» **Data provided**:
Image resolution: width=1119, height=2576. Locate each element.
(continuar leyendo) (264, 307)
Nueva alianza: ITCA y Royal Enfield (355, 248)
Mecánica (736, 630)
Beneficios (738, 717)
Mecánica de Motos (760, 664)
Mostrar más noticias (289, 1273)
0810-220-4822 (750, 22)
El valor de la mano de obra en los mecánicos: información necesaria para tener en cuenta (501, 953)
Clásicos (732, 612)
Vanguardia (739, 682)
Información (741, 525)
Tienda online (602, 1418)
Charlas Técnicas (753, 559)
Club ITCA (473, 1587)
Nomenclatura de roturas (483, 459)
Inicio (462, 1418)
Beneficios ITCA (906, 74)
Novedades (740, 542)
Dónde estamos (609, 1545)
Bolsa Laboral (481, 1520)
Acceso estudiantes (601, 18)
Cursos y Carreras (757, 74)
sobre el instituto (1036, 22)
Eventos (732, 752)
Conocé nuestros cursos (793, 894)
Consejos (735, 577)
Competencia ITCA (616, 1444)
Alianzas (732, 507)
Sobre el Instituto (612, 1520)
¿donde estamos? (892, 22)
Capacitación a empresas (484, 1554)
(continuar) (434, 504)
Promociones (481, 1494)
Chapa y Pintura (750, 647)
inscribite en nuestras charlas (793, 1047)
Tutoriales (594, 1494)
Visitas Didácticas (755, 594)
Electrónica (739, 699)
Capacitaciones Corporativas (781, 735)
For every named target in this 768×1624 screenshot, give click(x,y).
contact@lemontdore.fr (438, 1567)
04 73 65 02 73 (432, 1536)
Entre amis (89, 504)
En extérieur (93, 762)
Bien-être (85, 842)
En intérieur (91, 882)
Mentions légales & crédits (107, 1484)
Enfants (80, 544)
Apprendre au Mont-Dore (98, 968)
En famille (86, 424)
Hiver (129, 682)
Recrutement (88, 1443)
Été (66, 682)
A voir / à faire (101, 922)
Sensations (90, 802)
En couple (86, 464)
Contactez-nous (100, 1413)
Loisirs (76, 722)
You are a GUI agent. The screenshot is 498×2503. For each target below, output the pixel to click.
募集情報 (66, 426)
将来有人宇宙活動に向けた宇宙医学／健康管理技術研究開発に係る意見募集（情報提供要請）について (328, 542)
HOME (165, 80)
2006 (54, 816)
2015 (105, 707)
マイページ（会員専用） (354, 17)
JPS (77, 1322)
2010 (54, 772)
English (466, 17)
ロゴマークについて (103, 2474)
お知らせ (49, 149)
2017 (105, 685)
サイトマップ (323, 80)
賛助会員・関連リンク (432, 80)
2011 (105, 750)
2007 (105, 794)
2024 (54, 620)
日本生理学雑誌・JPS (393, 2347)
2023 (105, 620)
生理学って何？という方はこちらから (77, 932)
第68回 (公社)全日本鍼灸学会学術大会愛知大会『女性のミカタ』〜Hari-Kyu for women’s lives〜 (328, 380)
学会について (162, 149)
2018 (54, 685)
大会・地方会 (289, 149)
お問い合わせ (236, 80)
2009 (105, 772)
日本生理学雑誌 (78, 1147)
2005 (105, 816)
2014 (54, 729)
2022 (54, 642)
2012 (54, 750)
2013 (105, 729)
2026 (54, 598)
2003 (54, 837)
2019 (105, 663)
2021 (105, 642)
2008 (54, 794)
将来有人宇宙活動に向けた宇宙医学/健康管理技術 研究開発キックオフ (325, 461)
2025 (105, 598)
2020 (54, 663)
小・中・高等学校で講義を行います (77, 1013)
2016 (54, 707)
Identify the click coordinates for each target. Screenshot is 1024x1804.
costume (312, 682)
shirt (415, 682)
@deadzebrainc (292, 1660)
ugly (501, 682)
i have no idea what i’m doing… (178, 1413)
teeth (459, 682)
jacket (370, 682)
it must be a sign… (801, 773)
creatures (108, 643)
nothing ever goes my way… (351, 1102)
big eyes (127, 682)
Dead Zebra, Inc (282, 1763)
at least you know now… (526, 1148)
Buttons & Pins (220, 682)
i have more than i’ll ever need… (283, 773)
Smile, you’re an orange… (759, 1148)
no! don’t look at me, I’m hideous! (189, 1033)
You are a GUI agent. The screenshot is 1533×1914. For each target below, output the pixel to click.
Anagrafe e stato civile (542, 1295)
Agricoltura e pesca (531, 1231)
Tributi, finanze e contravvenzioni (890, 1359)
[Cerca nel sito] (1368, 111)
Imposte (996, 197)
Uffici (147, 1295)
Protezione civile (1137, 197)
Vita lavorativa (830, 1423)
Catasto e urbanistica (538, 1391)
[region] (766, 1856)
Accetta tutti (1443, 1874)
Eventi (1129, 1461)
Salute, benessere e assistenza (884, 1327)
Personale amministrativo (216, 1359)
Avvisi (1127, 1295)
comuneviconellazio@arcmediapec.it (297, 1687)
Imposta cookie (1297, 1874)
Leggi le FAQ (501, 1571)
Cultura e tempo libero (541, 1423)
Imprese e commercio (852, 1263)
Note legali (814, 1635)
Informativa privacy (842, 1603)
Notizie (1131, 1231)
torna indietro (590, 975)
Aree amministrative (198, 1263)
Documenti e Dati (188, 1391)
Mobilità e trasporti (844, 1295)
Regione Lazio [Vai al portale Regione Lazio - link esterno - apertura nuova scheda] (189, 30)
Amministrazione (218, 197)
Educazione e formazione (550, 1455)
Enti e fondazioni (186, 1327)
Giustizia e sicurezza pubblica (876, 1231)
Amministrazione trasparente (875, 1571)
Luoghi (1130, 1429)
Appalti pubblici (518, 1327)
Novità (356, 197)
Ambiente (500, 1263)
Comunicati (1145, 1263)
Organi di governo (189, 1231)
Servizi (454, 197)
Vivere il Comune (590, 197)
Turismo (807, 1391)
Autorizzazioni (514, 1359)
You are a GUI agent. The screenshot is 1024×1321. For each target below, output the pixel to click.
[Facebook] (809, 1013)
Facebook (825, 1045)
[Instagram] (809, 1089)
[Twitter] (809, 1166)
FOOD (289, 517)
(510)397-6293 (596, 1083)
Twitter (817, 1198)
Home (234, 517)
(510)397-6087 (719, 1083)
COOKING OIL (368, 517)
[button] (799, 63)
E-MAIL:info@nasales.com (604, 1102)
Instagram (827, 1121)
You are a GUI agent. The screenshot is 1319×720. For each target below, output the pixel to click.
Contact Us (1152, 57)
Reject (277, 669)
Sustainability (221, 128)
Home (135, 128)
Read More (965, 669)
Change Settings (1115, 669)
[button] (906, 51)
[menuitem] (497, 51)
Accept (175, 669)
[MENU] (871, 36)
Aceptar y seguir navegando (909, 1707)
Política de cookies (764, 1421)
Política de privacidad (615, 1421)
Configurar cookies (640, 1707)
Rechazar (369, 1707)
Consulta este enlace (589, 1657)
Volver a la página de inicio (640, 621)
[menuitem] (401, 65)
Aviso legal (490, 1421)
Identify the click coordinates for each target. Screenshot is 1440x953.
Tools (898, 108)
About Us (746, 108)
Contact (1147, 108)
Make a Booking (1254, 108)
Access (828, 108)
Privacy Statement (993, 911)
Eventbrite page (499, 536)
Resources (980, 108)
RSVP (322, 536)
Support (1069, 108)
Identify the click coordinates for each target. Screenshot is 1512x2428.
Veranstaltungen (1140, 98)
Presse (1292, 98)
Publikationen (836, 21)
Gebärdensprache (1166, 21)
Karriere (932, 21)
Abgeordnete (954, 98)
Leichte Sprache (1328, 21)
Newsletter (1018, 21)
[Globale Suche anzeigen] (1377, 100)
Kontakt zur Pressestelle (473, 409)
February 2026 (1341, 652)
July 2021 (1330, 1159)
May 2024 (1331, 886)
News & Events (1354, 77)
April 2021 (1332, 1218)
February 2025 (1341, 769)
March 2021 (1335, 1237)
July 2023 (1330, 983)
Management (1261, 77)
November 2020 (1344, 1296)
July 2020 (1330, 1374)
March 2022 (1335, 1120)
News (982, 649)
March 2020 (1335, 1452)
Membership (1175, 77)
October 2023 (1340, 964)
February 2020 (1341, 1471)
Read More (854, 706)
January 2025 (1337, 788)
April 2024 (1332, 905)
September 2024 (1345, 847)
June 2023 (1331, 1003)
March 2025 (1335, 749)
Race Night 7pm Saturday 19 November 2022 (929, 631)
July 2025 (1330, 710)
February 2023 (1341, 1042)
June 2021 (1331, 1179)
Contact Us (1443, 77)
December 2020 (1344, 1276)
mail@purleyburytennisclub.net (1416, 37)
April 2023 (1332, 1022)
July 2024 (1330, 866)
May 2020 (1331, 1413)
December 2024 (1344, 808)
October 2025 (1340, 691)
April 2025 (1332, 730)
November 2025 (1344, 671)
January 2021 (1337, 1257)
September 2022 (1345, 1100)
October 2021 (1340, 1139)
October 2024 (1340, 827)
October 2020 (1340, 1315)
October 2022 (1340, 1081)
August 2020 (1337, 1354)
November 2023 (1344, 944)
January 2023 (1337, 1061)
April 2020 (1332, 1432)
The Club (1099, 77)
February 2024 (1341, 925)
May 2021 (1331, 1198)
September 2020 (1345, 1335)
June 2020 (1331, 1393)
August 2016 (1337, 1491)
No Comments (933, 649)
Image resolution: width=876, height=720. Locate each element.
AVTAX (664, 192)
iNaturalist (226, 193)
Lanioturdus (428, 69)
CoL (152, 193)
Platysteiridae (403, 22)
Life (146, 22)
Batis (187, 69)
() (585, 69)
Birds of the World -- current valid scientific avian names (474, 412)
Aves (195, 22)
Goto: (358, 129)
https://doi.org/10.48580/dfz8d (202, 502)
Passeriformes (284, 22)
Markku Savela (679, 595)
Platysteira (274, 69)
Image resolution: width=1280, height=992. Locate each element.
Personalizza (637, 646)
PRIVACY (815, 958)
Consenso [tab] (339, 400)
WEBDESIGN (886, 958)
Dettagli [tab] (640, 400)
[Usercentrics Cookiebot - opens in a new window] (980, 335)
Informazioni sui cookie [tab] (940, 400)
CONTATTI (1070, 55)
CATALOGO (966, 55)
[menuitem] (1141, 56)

» **Aim of the task**: Reproduce the items above verbatim, beginning with the line that contains "Regione Lazio [Vai" and continuing through the line that contains "Home (135, 128)".

» **Finished answer**:
Regione Lazio [Vai al portale Regione Lazio - link esterno - apertura nuova scheda] (189, 30)
Amministrazione (218, 197)
Educazione e formazione (550, 1455)
Enti e fondazioni (186, 1327)
Giustizia e sicurezza pubblica (876, 1231)
Amministrazione trasparente (875, 1571)
Luoghi (1130, 1429)
Appalti pubblici (518, 1327)
Novità (356, 197)
Ambiente (500, 1263)
Comunicati (1145, 1263)
Organi di governo (189, 1231)
Servizi (454, 197)
Vivere il Comune (590, 197)
Turismo (807, 1391)
Autorizzazioni (514, 1359)
You are a GUI agent. The screenshot is 1024×1321. For each target below, output the pixel to click.
[Facebook] (809, 1013)
Facebook (825, 1045)
[Instagram] (809, 1089)
[Twitter] (809, 1166)
FOOD (289, 517)
(510)397-6293 (596, 1083)
Twitter (817, 1198)
Home (234, 517)
(510)397-6087 (719, 1083)
COOKING OIL (368, 517)
[button] (799, 63)
E-MAIL:info@nasales.com (604, 1102)
Instagram (827, 1121)
You are a GUI agent. The screenshot is 1319×720. For each target below, output the pixel to click.
Contact Us (1152, 57)
Reject (277, 669)
Sustainability (221, 128)
Home (135, 128)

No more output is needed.